Emerging Markets Out Of Woods?Ritesh Jain
Heisenberg writes… there will be more than a few stories written over the next several days about how the combination of a cooler-than-expected August CPI print in the U.S. (Thursday), a larger-than-expected rate hike from the Turkish central bank (Thursday) and a surprise rate hike from Russia (Friday), are all signs that the situation for developing economies could stabilize.This week, the dollar has come off pretty handily, with gains across Emerging Market currencies . US Retail sales missed pretty handily on Friday which, all else equal, should put more downward pressure on the dollar. The sharp rise in bond yields across EM prompted Goldman to comment that ” EM now has a potentially adequate “yield cushion”, which the bank says could support the space going forward”.
All of the above (i.e., a couple of negative surprises from the U.S. economy with CPI and retail sales missing, rate hikes from Turkey and Russia, and rising real rates) suggest stabilization might be in the cards.
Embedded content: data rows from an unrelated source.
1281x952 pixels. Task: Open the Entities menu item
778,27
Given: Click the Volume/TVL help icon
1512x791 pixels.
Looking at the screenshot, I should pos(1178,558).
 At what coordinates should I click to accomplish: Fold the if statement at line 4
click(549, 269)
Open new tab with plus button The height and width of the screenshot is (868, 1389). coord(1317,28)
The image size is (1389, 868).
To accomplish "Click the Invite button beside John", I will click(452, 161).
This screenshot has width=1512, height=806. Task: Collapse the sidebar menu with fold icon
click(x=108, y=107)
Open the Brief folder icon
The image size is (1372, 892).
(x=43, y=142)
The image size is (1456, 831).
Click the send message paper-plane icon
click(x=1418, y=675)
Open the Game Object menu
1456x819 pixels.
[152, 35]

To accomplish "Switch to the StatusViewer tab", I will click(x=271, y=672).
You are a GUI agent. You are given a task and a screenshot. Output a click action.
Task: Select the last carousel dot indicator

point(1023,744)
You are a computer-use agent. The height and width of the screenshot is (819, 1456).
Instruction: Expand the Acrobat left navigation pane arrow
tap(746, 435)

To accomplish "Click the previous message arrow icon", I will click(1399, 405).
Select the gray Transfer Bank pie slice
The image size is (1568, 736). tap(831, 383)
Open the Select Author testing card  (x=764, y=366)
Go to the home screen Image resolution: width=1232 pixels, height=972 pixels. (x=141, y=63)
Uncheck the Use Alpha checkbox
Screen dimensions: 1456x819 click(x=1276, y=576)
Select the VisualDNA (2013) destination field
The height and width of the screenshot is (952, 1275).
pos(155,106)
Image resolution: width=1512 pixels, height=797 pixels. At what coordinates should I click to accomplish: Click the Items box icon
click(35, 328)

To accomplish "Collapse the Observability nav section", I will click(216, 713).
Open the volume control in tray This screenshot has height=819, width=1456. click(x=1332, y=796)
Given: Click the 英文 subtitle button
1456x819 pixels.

There are more key EM central bank meetings on the horizon, and they’ll be watched closely.
Despite all of this, it’s still unclear that emerging markets are out of the woods. Trade escalations have played dollar positive since April and U.S. foreign policy is becoming more unpredictable seemingly by the day. In almost all cases, that unpredictability has a positive read-through for the dollar What’s needed here are convincing signs that the U.S. economy is losing momentum and/or some kind of dovish lean from the Fed. In the absence of that, it seems just as likely as not that the market will continue to oscillate between fleeting bouts of dollar weakness and a renewal of greenback strength, with the latter continually chipping away at fragile EM sentiment..
In conclusion although an argument has been made of EM stabilization SocGen has take on who’s most vulnerable, ( in case positive script does not play out)
To assess vulnerabilities across emerging markets, we examine external positions, short-term external debt, foreign currency-denominated debt, fiscal and debt positions, reserve adequacy, and foreign bond ownership. A scorecard of gross (i.e. total number of indicators that suggest high vulnerability) and net (the summation of negative, neutral, positive vulnerability factors) vulnerabilities sheds light on which currencies might experience additional stress as the Fed continues to tighten monetary policy or if other factors impair EM sentiment.
High vulnerability: Turkey, South Africa, Malaysia, India, Indonesia.
Medium vulnerability: Mexico, Chile, Brazil, Colombia, Czech Republic, Hungary, Poland.
Low vulnerability: Korea, China, Thailand, Russia.